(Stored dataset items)
'''

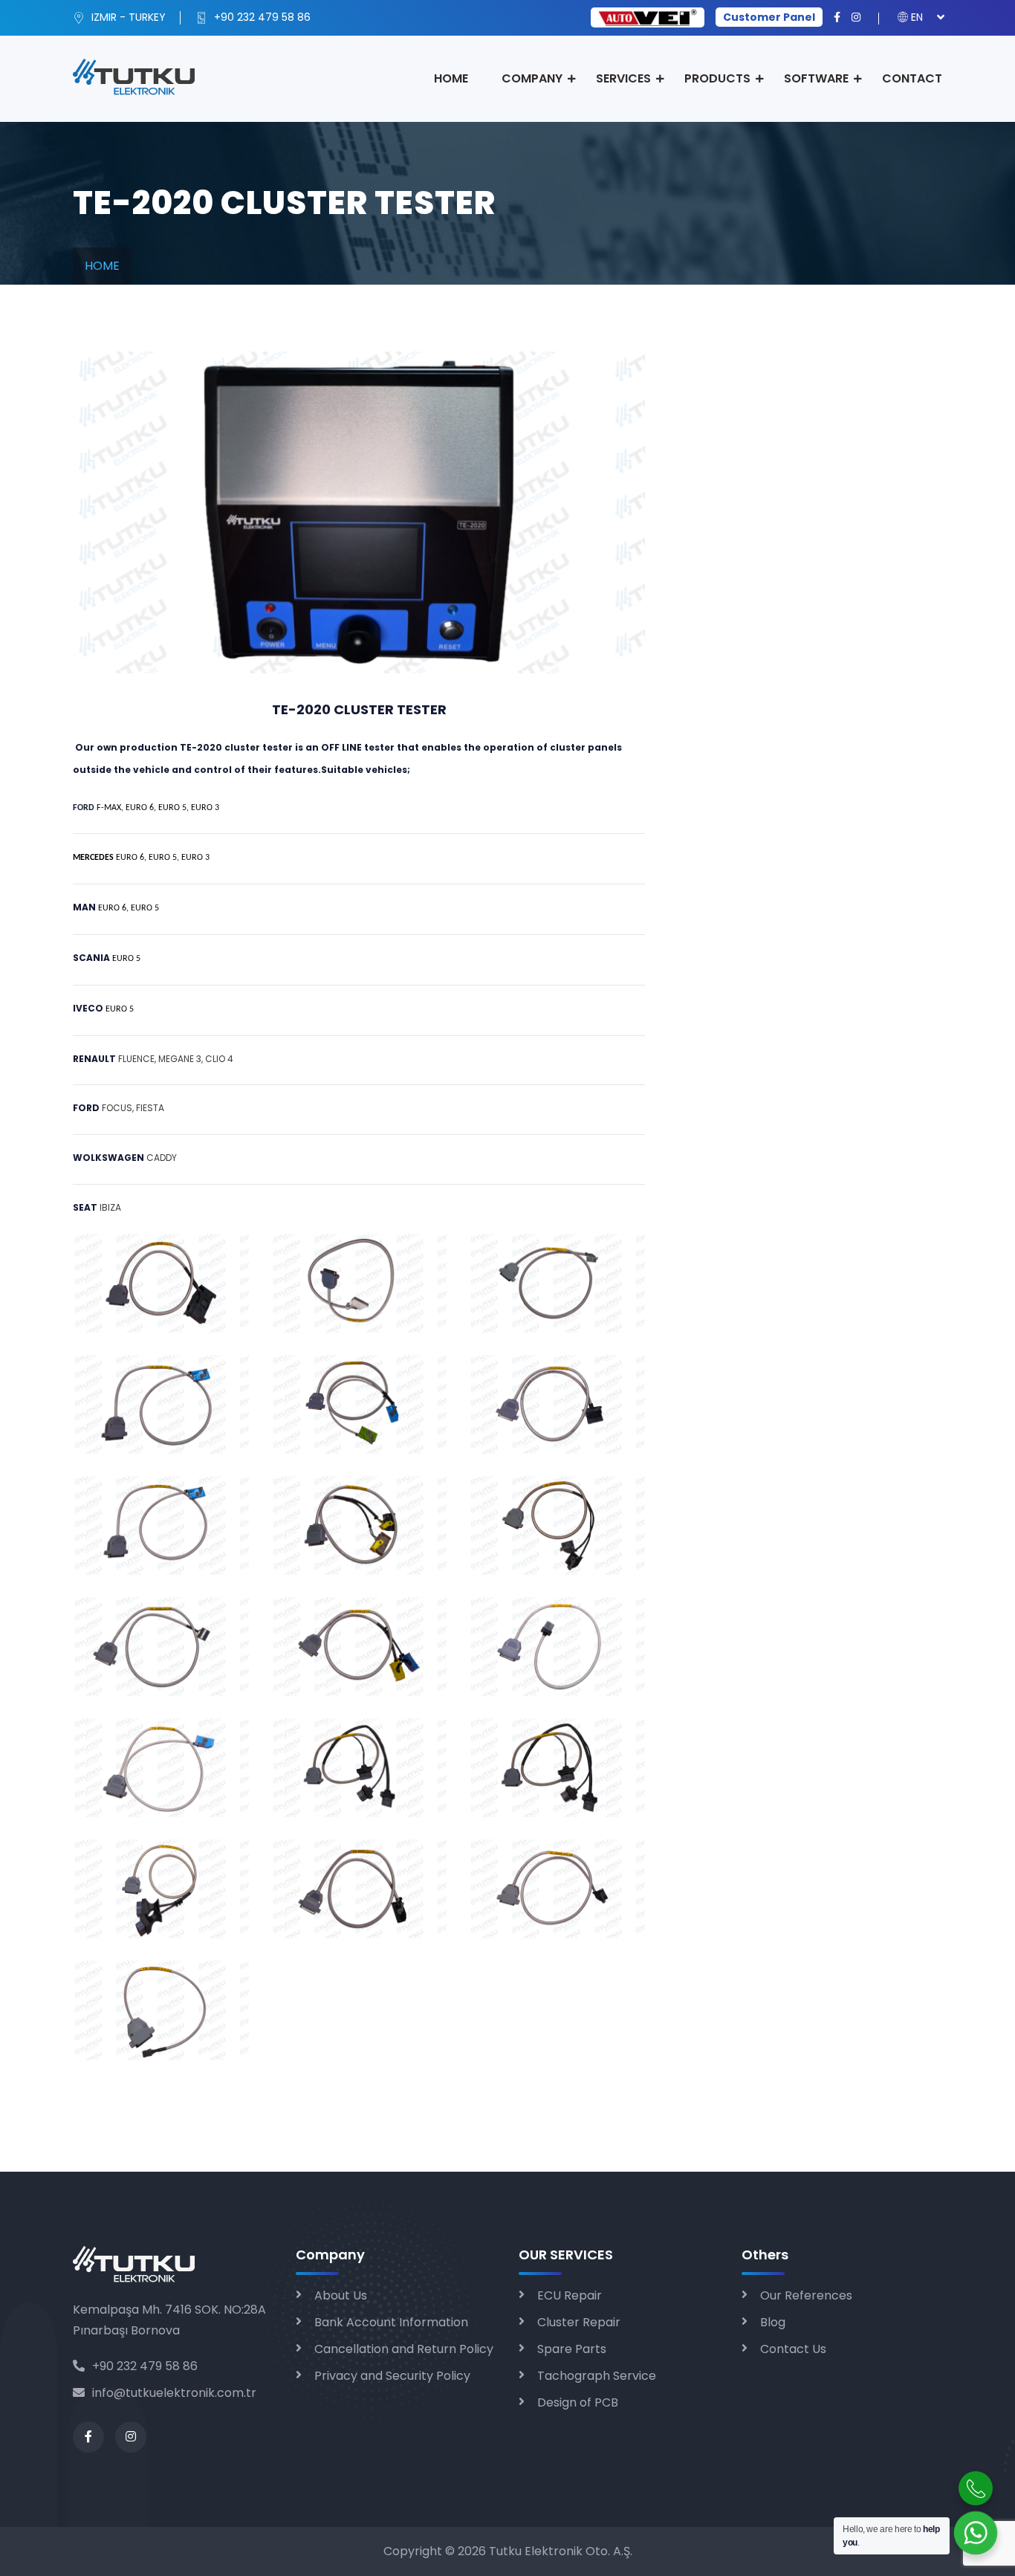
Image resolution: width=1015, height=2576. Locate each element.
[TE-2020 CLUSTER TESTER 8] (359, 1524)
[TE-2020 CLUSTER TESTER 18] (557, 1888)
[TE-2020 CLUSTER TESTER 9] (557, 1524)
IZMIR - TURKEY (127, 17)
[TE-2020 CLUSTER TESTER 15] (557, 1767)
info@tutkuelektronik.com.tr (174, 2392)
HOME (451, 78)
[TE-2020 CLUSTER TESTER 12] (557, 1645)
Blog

'''

◆ **TASK TO CARRY OUT**
The lines from the one containing "info@tutkuelektronik.com.tr (174, 2392)" through the last line of the records are to be transcribed exactly, with nothing else added.

◆ **TASK ANSWER**
info@tutkuelektronik.com.tr (174, 2392)
HOME (451, 78)
[TE-2020 CLUSTER TESTER 12] (557, 1645)
Blog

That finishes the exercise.